Mutu's menu this year has featured beef Wellington, lasagne, scotch fillet, glazed ham, roast pork, lamb racks and, of course, hangi.
He said it was a whānau decision to take on the catering contract 12 years ago, and there was never any intention of making money out of it.
"If we wanted to make money we'd be having mince and whatever else every night ... but we choose not to go down that path and instead to give them the best quality that we possibly could."
Mutu's crew feed more than 70 people each morning and evening during the week.
But his whānau are used to catering for crowds.
"I was brought up on the marae with my parents and grandparents like everybody else, but Mum and Dad basically ran the kitchen and so that's where we got it from, it's about manaaki te tangata."
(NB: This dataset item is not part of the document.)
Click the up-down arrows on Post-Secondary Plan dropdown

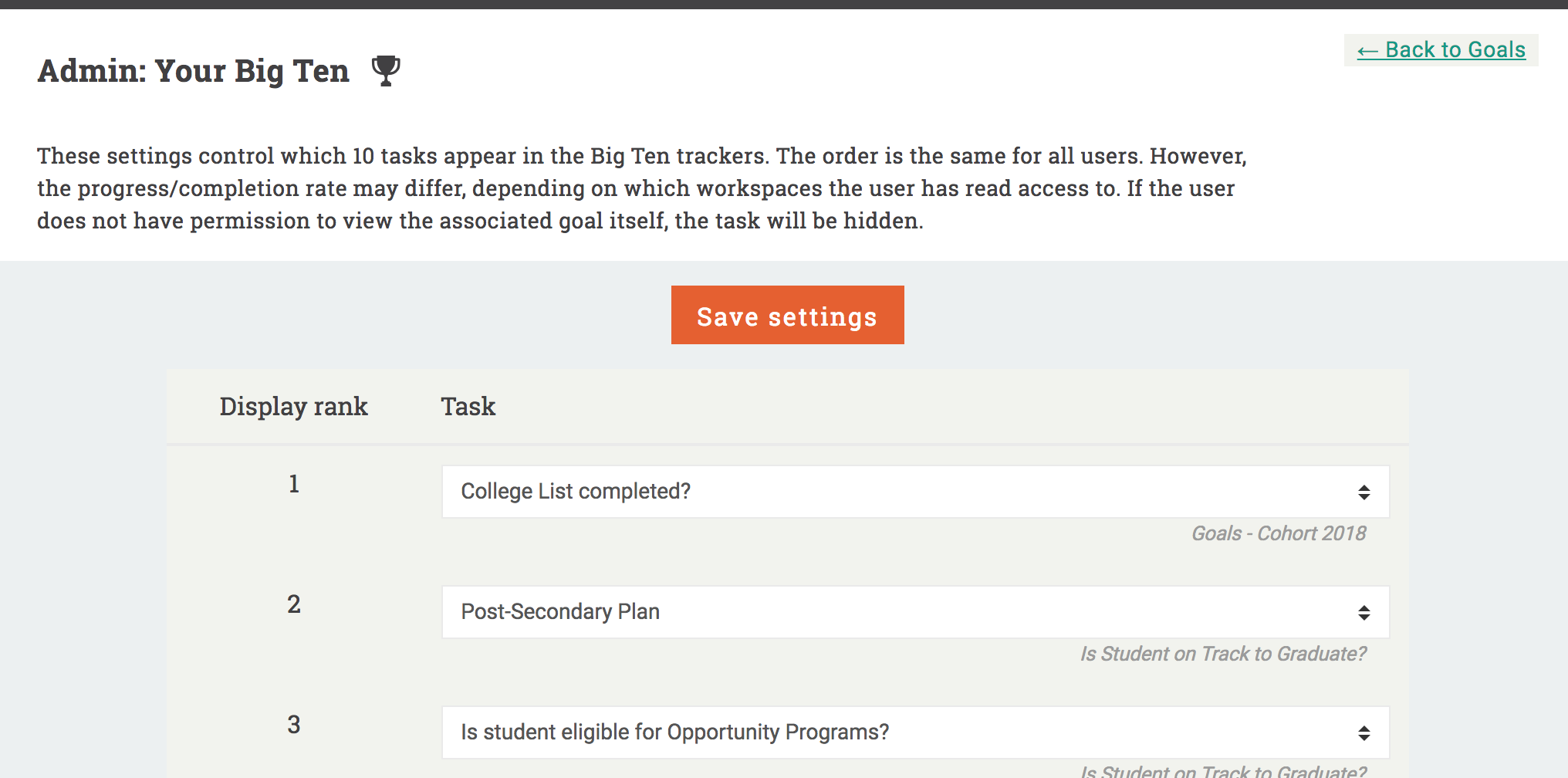tap(1364, 613)
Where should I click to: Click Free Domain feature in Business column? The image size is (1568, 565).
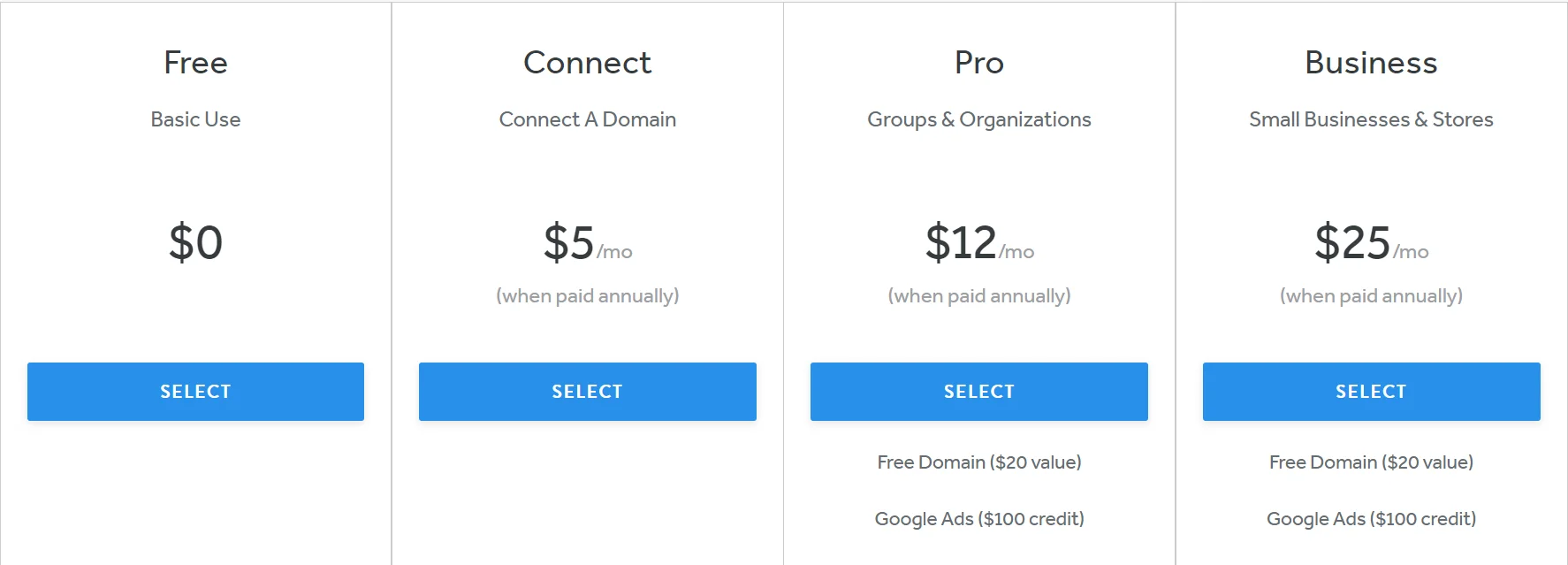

Karmen Wallace, volunteer coordinator at the waka loading bay at Lake Karāpiro, has been volunteering at the national champs for more than 20 years and said Mutu's kai was "tino reka".
"It is one of the drawcards for coming back each year and I don't say that lightly, it really is," she said.
Mutu's menu for the Friday night hākari (feast) alone would make the event worth volunteering for.
"Friday is basically surf and turf because one year we did all seafood and someone said 'I don't eat seafood', 'really?' So we'll have scotch fillet and then paua, scallops, oysters, kina, prawns and raw fish and sashimi."
Mutu said generally the core volunteers come back every year and have been for the past 20-odd years.
"The great thing is you see the kids grow up, they come in when they're five or six as a mokopuna of one of the others, next minute they're shooting right up, that's awesome."
Along with those core volunteers, Mutu and his crew will be back at Lake Karāpiro in 2022.
"It's a kaupapa you're either in 100 per cent or you're not. The great thing about this kaupapa is it goes basically from five-year-olds to 80-year-olds, it's a whānau kaupapa and definitely no other sport where they have all of them together."